Le lendemain les gendarmes frapperont à la porte : « Une fugue, ça arrive vous savez madame, c’est un adolescent un peu difficile, dites-vous, mais il va surement revenir, il est mineur, il n’a pas d’argent, où voulez-vous qu’il aille ? »
Depuis elle monte sur la falaise, regarde les bateaux et quand Etienne est à l’officine et les petits à l’école elle prend le chemin de « la bicoque adossée au vent » - la maison aux volets bleus - celle d’un autre temps, d’une autre vie qu’elle partageait jadis avec Louis. La guerre était là, les Allemands aussi, la RAF pilonnait les bateaux de pécheurs. « Il fallait affamer l’occupant » disait Churchill.

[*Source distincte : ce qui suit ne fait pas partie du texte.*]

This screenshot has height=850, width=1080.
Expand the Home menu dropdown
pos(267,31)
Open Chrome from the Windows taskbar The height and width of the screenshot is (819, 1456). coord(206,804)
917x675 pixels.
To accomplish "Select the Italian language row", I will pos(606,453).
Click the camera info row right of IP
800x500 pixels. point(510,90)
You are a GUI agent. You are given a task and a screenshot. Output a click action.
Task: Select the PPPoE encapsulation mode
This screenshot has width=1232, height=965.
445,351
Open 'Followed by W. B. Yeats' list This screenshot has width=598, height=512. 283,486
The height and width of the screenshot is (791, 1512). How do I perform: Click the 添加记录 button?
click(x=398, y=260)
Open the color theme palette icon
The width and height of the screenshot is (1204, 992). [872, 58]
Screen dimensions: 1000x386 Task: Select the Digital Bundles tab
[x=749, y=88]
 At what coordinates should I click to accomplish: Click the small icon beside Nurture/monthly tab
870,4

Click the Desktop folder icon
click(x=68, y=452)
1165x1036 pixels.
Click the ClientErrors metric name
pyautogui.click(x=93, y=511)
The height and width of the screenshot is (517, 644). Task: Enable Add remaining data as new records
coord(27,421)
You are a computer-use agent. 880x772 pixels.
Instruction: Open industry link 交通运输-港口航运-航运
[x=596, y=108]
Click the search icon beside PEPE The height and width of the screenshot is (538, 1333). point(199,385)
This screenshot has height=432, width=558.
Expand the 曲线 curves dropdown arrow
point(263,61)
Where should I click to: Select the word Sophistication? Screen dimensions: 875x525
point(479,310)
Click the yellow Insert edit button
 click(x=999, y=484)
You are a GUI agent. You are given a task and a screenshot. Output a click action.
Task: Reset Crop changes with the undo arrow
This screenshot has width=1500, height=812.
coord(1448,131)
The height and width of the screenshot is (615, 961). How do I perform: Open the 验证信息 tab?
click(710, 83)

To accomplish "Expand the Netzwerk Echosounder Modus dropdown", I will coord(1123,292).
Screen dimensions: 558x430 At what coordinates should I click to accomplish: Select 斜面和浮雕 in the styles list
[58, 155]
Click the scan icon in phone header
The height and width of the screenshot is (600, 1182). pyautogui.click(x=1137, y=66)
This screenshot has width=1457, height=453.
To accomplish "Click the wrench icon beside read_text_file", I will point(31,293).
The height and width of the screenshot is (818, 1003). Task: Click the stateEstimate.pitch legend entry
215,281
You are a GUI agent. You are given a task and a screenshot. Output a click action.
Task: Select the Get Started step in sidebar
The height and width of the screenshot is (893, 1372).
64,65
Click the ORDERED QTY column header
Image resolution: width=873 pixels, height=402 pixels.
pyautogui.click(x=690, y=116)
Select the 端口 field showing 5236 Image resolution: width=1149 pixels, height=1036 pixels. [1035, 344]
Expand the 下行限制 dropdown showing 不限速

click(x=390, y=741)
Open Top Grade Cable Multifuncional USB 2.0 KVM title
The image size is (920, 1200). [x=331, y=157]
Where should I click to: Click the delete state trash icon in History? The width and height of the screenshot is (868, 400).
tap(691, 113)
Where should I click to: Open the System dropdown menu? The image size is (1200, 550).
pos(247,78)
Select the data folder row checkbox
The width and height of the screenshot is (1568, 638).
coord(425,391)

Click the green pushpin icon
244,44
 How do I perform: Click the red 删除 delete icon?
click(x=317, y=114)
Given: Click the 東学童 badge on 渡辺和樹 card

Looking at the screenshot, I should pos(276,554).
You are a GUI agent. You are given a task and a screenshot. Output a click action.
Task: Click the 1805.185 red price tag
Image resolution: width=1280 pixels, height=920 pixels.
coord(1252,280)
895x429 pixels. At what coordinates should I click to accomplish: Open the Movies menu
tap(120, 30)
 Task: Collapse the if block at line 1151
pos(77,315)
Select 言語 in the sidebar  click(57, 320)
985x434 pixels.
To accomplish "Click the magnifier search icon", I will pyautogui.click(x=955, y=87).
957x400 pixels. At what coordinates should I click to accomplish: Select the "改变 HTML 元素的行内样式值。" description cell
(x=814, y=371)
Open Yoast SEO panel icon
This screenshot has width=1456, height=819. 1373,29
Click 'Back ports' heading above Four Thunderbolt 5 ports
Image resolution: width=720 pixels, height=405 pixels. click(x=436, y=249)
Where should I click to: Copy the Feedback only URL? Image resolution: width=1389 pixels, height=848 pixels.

Dans la maison aux volets bleus, elle écrit. Jour après jour, des lettres à Louis : à Monsieur Louis Le Floch, aux bons soins de la Compagnie Générale Maritime, de la part de Madame Anne Quémeneur : « Lorsque tu reviendras mon Louis, ce sera une liesse, la joie de sourire à nouveau au monde. » Et elle lui décrit les plats qu’elle cuisinera pour cette résurrection. Des plats de la mer, des plats de la terre, des plats du souvenir, « les plats des pauvres » comme ils disent là-haut dans la grande maison. La maison Quémeneur où elle a tant de mal à trouver sa place : « Et tu seras le héros du jour, celui qui a couru les mers du monde et qui est revenu. »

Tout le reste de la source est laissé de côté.